• Aim A: In the data-name thread, why does the reply from Herbert suggest a separate starting-index tag instead of writing array dimensions as ranges like [1:4,1:4]? Answer in one to three sentences.
• Aim B: Write out the part of the data-name thread from "The main reason" up to and including "a mandatory restriction?".

• Selection:
▬▬▬▬▬▬

[Date Prev][Date Next][Thread Prev][Thread Next][Date Index][Thread Index]

Re: [ddlm-group] Data-name character restrictions - one last time

The dREL/DDLm documents explicitly use ":" for ranges.

The main reason to forbid negative starting indices is for simplicity
in a python implementation.

At 5:41 PM -0500 12/10/09, Joe Krahn wrote:
>The range notation "1:4" is familiar to Fortran90 programmers. Many
>Fortran77 compilers also supported range notation. But, if ':' is
>disallowed in unquoted strings, it would have to be written as:
>      _type.dimension      ['1:4','1:4']
>Also, why not allow negative indices? It may make sense to allow only 0
>or 1, but why make it a mandatory restriction?
>Herbert J. Bernstein wrote:
>>  No, the implicit zero comes from the dREL documentation in both the
>>  2007 and 2008 versions.  This is a very serious issue for people with
>>  a Fortran background, and causes many mistakes.  Simply being able
>>  to specify the starting index would solve the problem.
>>  I agree that we need to keep in touch, but I am working from the
>>  dREL/DDLm documentation, and hope you are, too.  What we need to do
>>  is to stop
>>  focusing in stylistic issues and work on getting the documentation to
>>  be clear and unambiguous with more examples, so we do not go another
>>  3+ years without people being aware of such critical issues as the
>>  default starting
>>  index for arrays.
>>  You will find the statement about the default index for arrays in 
>>section 3.4
>>  of dREL_spec_aug08.pdf.  All we need to fix it is to adopt a new tag to
>>  identify the starting index, such as
>>    _type.starting_index
>>  or allow the dimensions of an array to be ranges.  The only problem
>>  with that is that there is a strange python convention which would
>>  suggest that
>>     _type.dimension [1:5]
>>  would be declaring an array of dimension 4, starting at index 1.  To avoid
>>  the confusion that would cause for Fortran programmers, I would suggest
>>  that we write dictionaries with
>>     _type.starting_index [1,1]
>>     _type.dimension      [3,3]
>>  instead of
>>     _type.dimension      [1:4,1:4]
>>  which would be natural in a python world, but not for Fortran programmers.
>>  To make implementation easy, I would not allow negative starting indices.
>>     -- Herbert
>>  At 2:14 PM -0500 12/10/09, David Brown wrote:
>>>  I was not aware that there was a default indexing of arrays.  The
>>>  only place where this arises in DDL1 is in the list of symmetry
>>>  opertations where we originally failed to define a key for the symop
>>>  loop.  But there, as far as I am aware, the assumed indexing always
>>>  starts at 1 for the first item.  This is strictly a fix since CIF1
>>>  specificly states that the order within a loop has no significance.

▬▬▬▬▬▬

• Supplied information:

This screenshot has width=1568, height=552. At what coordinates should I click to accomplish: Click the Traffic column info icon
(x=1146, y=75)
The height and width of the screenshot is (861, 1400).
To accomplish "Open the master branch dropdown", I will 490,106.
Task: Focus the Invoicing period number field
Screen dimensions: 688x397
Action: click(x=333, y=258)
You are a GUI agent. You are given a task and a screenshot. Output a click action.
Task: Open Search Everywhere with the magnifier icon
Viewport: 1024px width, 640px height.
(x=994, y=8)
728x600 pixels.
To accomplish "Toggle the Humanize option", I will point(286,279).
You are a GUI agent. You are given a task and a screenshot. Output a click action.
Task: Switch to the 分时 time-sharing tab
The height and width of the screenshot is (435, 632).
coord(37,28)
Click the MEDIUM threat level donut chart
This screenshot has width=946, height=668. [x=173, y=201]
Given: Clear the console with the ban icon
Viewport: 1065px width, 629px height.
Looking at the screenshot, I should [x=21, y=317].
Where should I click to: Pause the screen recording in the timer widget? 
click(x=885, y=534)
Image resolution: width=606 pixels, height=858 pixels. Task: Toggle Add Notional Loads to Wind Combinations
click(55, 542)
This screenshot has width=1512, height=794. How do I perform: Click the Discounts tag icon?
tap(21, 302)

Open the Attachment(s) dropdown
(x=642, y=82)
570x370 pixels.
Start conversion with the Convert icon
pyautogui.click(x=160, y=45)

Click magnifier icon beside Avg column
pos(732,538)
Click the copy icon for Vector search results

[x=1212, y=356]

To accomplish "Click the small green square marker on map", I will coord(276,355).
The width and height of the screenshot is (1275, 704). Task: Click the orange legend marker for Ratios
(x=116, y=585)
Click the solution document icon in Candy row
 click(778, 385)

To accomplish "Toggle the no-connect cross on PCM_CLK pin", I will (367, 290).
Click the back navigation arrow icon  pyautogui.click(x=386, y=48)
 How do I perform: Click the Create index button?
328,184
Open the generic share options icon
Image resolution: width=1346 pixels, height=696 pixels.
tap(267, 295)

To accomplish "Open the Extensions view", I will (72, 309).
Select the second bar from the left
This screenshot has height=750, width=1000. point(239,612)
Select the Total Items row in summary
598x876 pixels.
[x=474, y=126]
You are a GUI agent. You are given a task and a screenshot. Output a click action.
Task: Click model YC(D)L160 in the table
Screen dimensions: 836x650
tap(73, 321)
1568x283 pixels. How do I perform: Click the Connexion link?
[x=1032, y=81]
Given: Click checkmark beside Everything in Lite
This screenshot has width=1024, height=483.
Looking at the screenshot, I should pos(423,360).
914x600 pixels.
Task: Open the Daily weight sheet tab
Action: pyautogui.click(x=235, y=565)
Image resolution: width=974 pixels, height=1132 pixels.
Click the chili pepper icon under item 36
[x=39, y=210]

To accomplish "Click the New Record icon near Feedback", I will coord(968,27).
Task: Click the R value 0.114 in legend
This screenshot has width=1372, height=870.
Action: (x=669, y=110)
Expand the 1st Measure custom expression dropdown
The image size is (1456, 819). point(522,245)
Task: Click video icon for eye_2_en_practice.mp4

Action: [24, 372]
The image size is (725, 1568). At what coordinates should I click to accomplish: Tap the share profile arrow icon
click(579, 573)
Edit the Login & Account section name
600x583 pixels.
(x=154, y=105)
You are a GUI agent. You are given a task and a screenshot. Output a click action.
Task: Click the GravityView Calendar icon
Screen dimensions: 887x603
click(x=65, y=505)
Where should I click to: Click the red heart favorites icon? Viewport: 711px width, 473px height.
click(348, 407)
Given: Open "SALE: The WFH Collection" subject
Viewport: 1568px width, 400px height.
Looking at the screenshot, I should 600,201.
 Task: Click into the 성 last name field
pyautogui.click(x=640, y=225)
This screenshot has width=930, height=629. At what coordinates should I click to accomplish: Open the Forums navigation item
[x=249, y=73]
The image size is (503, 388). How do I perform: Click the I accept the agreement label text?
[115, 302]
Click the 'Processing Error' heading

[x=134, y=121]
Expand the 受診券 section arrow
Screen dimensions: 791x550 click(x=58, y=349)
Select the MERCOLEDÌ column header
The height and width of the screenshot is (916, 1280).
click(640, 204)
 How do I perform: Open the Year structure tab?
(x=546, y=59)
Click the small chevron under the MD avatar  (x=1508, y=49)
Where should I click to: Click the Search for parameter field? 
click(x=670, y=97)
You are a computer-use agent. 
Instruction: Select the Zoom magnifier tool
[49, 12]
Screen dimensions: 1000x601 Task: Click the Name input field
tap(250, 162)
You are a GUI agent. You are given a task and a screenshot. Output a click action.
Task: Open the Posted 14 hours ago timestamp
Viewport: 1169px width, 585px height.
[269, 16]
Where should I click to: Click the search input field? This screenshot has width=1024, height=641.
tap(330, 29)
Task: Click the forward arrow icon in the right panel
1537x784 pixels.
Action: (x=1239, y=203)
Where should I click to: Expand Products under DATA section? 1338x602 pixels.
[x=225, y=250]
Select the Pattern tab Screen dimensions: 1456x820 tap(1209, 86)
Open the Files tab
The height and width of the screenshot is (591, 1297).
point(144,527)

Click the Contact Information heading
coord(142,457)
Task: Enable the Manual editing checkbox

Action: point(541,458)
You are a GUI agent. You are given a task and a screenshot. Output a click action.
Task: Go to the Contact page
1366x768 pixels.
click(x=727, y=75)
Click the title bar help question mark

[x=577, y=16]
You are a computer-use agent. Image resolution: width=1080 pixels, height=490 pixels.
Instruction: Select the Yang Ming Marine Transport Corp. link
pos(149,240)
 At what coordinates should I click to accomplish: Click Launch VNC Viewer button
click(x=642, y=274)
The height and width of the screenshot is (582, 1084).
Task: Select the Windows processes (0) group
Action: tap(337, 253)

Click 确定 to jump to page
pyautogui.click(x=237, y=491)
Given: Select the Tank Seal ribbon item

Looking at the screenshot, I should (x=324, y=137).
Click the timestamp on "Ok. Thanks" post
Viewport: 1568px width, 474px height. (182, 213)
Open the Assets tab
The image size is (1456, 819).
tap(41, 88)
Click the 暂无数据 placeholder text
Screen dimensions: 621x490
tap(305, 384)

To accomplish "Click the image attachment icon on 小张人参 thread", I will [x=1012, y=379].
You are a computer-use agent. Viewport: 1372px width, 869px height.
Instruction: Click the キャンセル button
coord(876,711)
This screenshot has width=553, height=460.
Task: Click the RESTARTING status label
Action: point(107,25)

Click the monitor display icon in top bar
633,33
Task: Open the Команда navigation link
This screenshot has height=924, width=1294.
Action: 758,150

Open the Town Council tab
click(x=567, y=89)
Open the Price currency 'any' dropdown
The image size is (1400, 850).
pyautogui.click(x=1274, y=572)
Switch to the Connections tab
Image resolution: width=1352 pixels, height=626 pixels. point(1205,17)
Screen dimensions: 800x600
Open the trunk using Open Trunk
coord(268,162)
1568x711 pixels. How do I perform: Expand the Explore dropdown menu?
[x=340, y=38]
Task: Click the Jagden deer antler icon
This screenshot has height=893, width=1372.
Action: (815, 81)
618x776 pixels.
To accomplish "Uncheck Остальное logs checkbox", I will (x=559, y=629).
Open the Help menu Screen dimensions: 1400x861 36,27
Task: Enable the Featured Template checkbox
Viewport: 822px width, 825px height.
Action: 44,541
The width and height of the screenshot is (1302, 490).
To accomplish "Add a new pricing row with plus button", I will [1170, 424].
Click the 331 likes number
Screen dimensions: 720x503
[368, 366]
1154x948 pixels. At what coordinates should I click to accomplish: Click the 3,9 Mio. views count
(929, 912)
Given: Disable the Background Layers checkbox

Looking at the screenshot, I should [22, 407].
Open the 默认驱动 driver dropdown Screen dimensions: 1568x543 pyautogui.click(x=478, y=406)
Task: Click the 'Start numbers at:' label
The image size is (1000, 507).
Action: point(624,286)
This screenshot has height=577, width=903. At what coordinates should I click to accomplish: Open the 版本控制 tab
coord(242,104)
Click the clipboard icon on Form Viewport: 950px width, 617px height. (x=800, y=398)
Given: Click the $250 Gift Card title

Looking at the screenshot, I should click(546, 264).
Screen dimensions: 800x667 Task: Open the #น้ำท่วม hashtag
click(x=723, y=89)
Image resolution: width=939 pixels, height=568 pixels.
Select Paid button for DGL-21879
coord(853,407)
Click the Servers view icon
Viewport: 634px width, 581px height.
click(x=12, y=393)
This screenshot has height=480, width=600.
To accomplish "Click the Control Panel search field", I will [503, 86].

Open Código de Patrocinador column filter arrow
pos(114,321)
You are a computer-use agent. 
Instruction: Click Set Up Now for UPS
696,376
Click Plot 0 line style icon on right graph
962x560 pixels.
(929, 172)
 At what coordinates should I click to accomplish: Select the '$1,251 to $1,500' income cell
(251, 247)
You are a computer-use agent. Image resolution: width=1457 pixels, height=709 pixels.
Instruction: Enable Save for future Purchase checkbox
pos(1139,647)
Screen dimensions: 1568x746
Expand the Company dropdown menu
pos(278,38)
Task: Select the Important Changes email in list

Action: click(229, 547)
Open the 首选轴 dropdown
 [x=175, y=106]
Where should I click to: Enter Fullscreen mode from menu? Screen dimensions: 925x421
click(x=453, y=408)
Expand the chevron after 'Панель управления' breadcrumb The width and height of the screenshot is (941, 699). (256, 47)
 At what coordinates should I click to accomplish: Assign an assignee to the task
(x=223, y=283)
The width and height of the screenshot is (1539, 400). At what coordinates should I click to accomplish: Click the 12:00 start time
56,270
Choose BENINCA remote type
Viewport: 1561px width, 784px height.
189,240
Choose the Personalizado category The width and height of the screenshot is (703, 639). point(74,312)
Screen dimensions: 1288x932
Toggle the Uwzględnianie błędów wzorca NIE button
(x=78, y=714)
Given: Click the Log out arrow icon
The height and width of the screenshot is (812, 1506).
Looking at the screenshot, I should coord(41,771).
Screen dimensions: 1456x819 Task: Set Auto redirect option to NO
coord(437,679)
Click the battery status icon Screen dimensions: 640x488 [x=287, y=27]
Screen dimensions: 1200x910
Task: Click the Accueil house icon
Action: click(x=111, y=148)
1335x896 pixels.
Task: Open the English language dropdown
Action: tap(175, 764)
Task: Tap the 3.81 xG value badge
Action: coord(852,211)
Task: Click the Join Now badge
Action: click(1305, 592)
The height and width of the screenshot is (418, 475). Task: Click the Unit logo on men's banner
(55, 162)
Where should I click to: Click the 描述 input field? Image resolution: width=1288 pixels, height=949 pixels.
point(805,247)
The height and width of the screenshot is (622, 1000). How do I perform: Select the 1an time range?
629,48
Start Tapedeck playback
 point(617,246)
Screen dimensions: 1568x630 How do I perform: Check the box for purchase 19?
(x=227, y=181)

▬▬▬▬▬▬

• Complete response A: He says a Python convention would read something like _type.dimension [1:5] as an array of dimension 4 starting at index 1. That would confuse Fortran programmers, so he suggests giving the start with _type.starting_index and the size with _type.dimension.

• Complete response B:
The main reason to forbid negative starting indices is for simplicity
in a python implementation.

At 5:41 PM -0500 12/10/09, Joe Krahn wrote:
>The range notation "1:4" is familiar to Fortran90 programmers. Many
>Fortran77 compilers also supported range notation. But, if ':' is
>disallowed in unquoted strings, it would have to be written as:
>      _type.dimension      ['1:4','1:4']
>Also, why not allow negative indices? It may make sense to allow only 0
>or 1, but why make it a mandatory restriction?